Tragué en seco. Si decía algo sería una estupidez y si intentaba sonreír parecería idiota. Estaba segura de ello.

—¿No le importa que esté pintando aquí? —Le pregunté, como una forma de aliviar mi culpabilidad. Ella se rió. Tenía una risa encantadora pero poco dulce. Su risa me tranquilizó pero no transmitía una sensación agradable. Me confirmó que no había ningún problema pero me sentí como si pudiese arrancarme los pinceles de la mano y partirlos de un golpe. Esa dualidad me volvía loca y me tensó aún más los brazos. Parecía un maniquí, con un pincel en una mano y la paleta en la otra, sin moverme, sin pintar.

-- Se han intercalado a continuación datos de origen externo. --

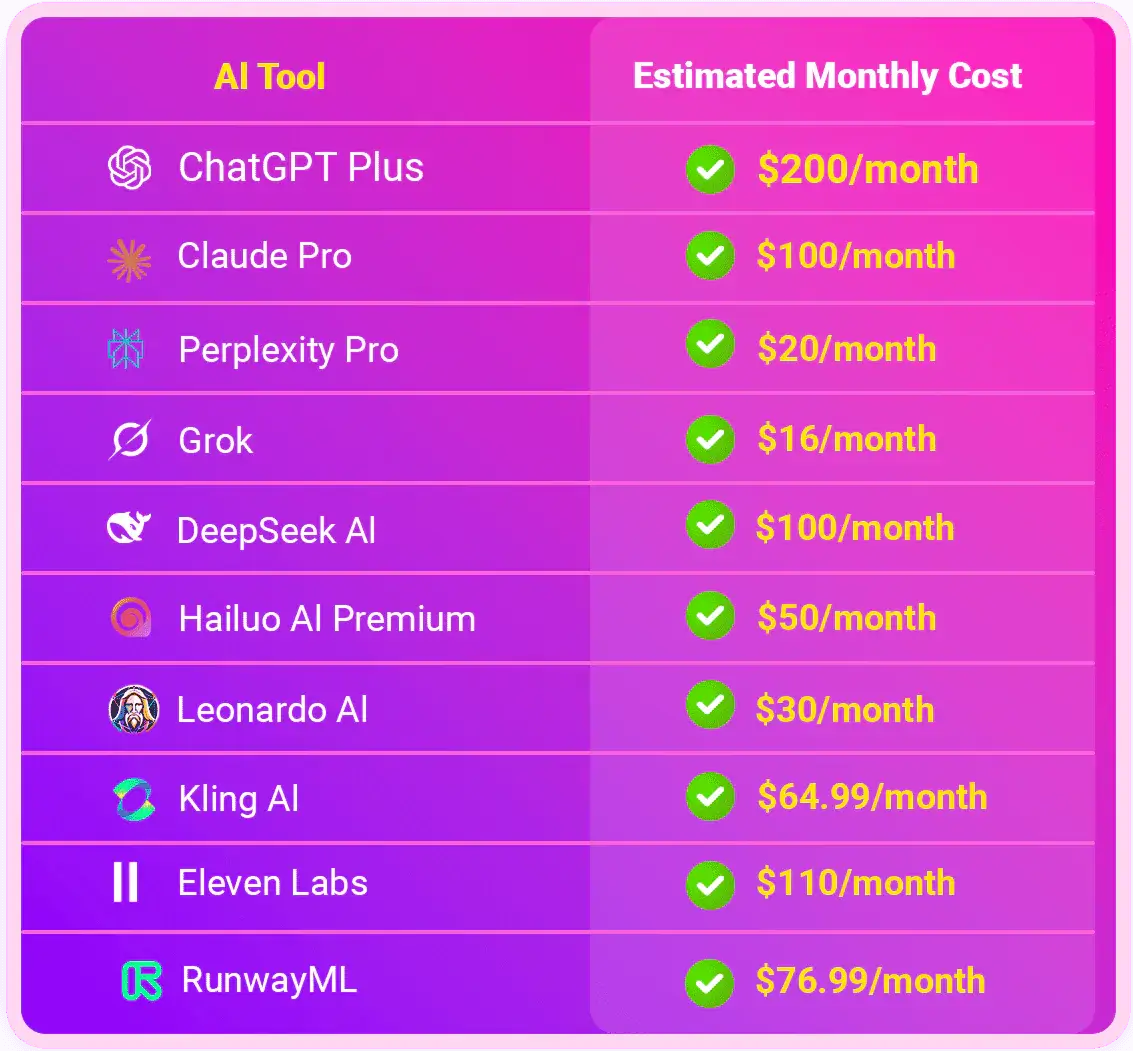The width and height of the screenshot is (1133, 1051).
Task: Click the Hailuo AI Premium swirl icon
Action: pos(131,618)
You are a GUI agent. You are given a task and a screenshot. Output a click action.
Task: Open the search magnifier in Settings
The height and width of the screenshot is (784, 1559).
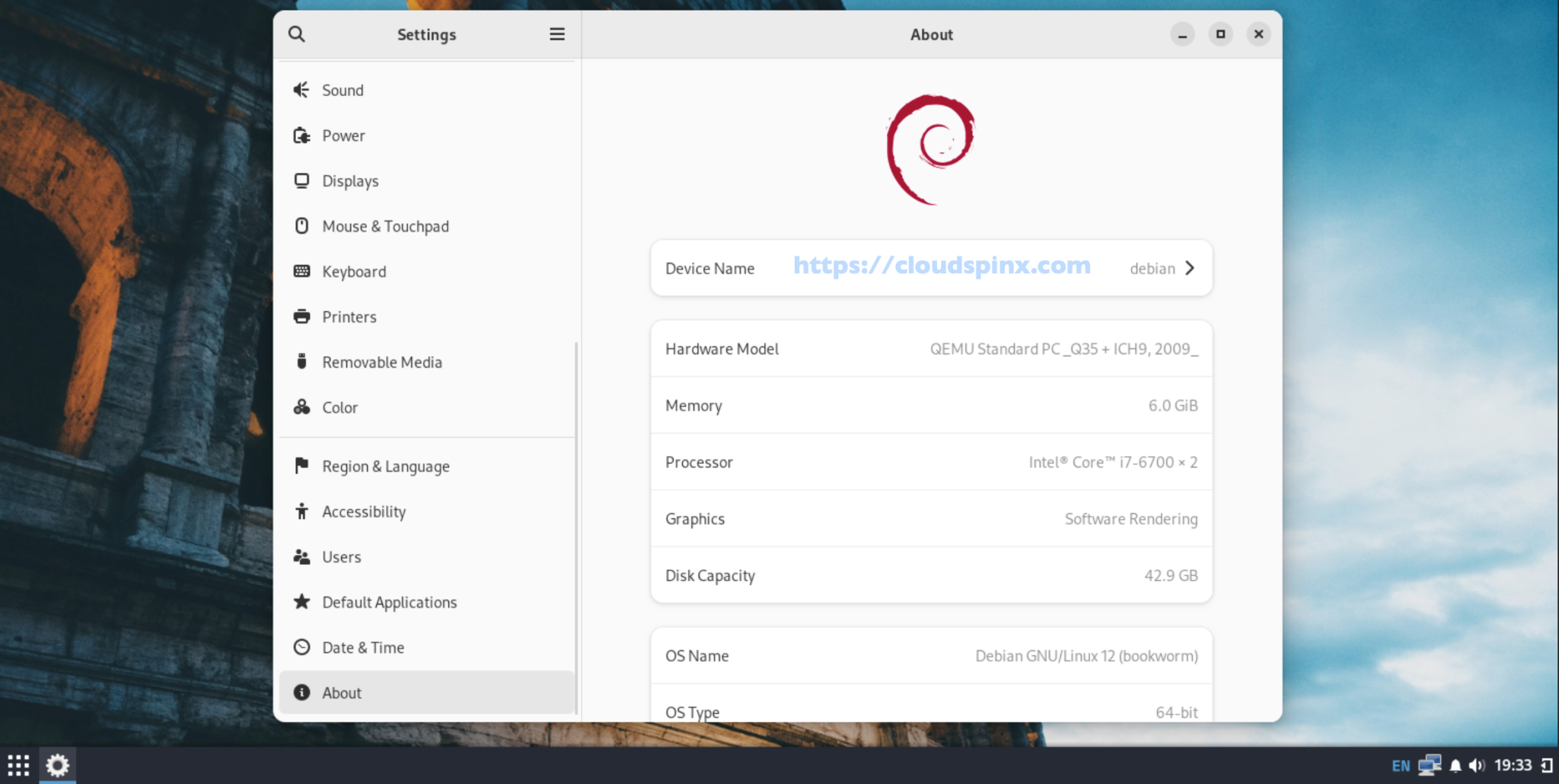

—Continúa con tu trabajo. —Me dijo pero me sentí incapaz de continuar con ella delante. Tragué en seco y comencé a pasar el pincel por zonas donde no necesitaban más pinceladas, incluso repetí algunas pinceladas que había dado con anterioridad solo por perder el tiempo esperando que se marchase. Era incapaz de continuar con la línea de pensamiento que me había llevado a pintar aquellos limones hasta que no se fuera—. ¿Cómo te llamas?

—Me llaman Mendoza aquí. —Dije divertida. Pero no tenía gracia—. Anabella Mendoza.

—Parecido a la española Ana de Mendoza. —Dijo repentinamente sorprendía y se rió por lo bajo, en un gesto íntimo pensando que yo no sabía de quien hablaba—. Fue una noble castellana de la España del siglo XVI.

—La princesa de Éboli, sí, la conozco. —Asentí mientras ella se quedaba muda unos instantes. La oí respirar. Su respiración era calma y constante—. ¿Puedo preguntarle quién le ha dicho que estoy aquí pintando? —Me asusté de mi propia franqueza pero no podía aguantarme por más tiempo aquella pregunta.

—¿Supones que no puedo pasearme por mi propia finca?

—No quería decir eso, señora. Solo ha sido una intuición. —No contestó a mi pregunta pero se acercó un poco más hacia mi pintura. Podía sentir su cuerpo justo a un palmo de mi hombro. Su olor llegó hasta mí, apartando el olor de los limones. Su perfume era cítrico pero con matices a canela. Su rostro apareció inclinado sobre mi hombro fijándose aun más detenidamente en la pintura. Yo detuve mi pincel en el aire y volví el rostro hacia ella, muy despacio. Dándole a entender que me incomodaba pero ella no se apartó. Me pregunté qué era lo que estaba mirando con tanto detenimiento cuando ella misma lo dijo:

—Tienes técnica. ¿Eres pintora? Esto no parece un hobbie.

—No, no lo es. —Dije mientras la noté alejarse de mí. Me volví, con el ceño fruncido y enfada porque se hubiese aproximado tanto a mí como para impregnar su perfume en mi ropa. Ella seguía mirando el cuadro pero después me miró a mí y se detuvo en mi ceño. No sé si miraba mi enfado o alguna mancha de pintura que me cruzase el rostro.

—¿Cómo firmas tus cuadros?

—Como “A. Mendoza”. Ya sabe cómo son estas cosas. Un apellido vende mejor que un nombre femenino. —Asintió con el rostro.

—Tal vez en algún momento pueda tener en mi colección algún “A. Mendoza”. —Cuando lo dijo, parecía que estaba bromeando pero cuando se marchó decidida a no seguir molestándome sentí que cobraba seriedad con el paso de los minutos. Cuando desapareció sentí el deseo irracional de lanzar el caballete a un lado y rasgar el lienzo. Quemarlo, reducirlo a cenizas. Pero en vez de eso mezclé varios tonos de rojo sobre la paleta y solté varias de esas pinceladas sobre uno de los costados de los limones. En mi cuadro había comenzado a anochecer antes de que el paisaje real lo hiciese.